• _Short problem_:
Update the material from the line that has "You are a computer-use" through the line that has "Open project panel settings gear icon" by replacing "listing" with "entry", keeping everything else the same. Leave the pictures out of your answer.

• _Data excerpts_:
--- START ---
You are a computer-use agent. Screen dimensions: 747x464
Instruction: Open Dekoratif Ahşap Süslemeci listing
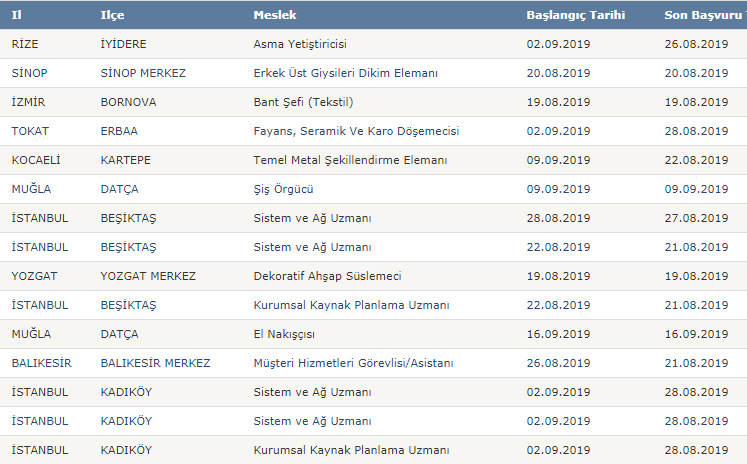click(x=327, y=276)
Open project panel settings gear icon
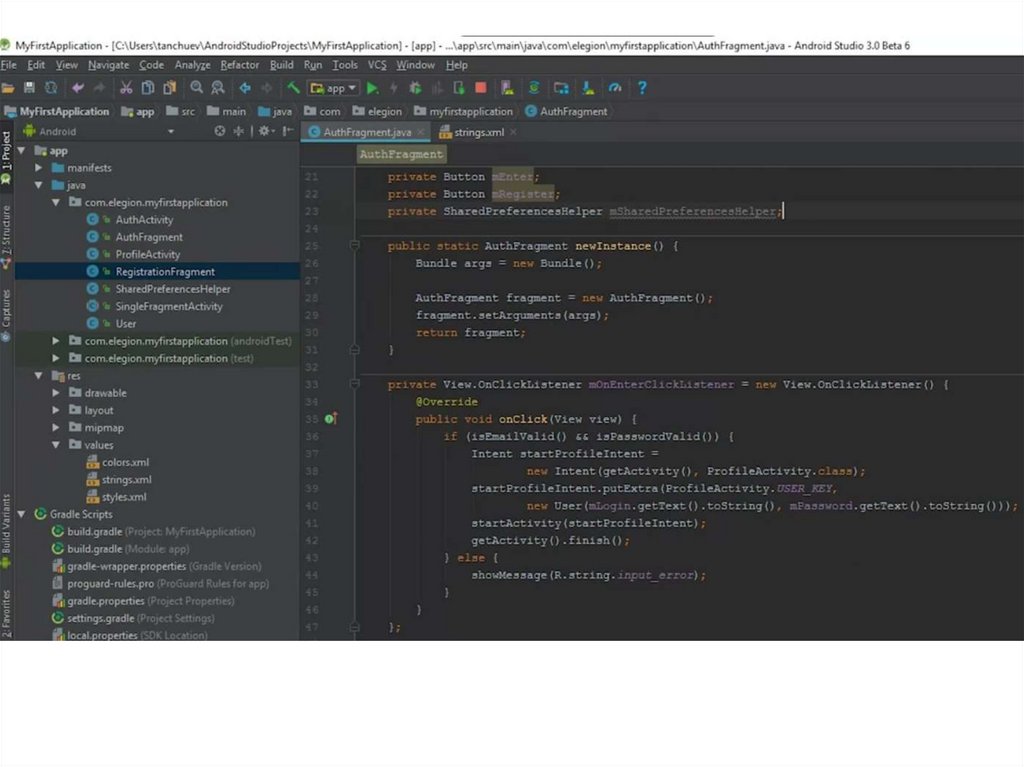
--- END ---
--- START ---
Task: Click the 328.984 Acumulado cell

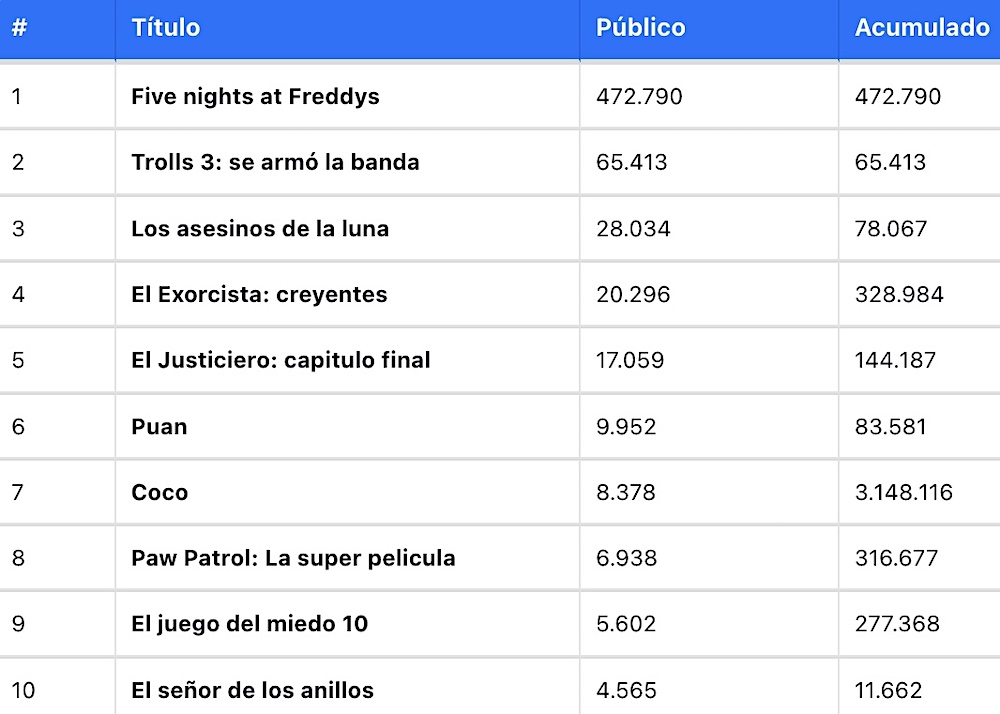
--- END ---
• _The reply_:
You are a computer-use agent. Screen dimensions: 747x464
Instruction: Open Dekoratif Ahşap Süslemeci entry
click(x=327, y=276)
Open project panel settings gear icon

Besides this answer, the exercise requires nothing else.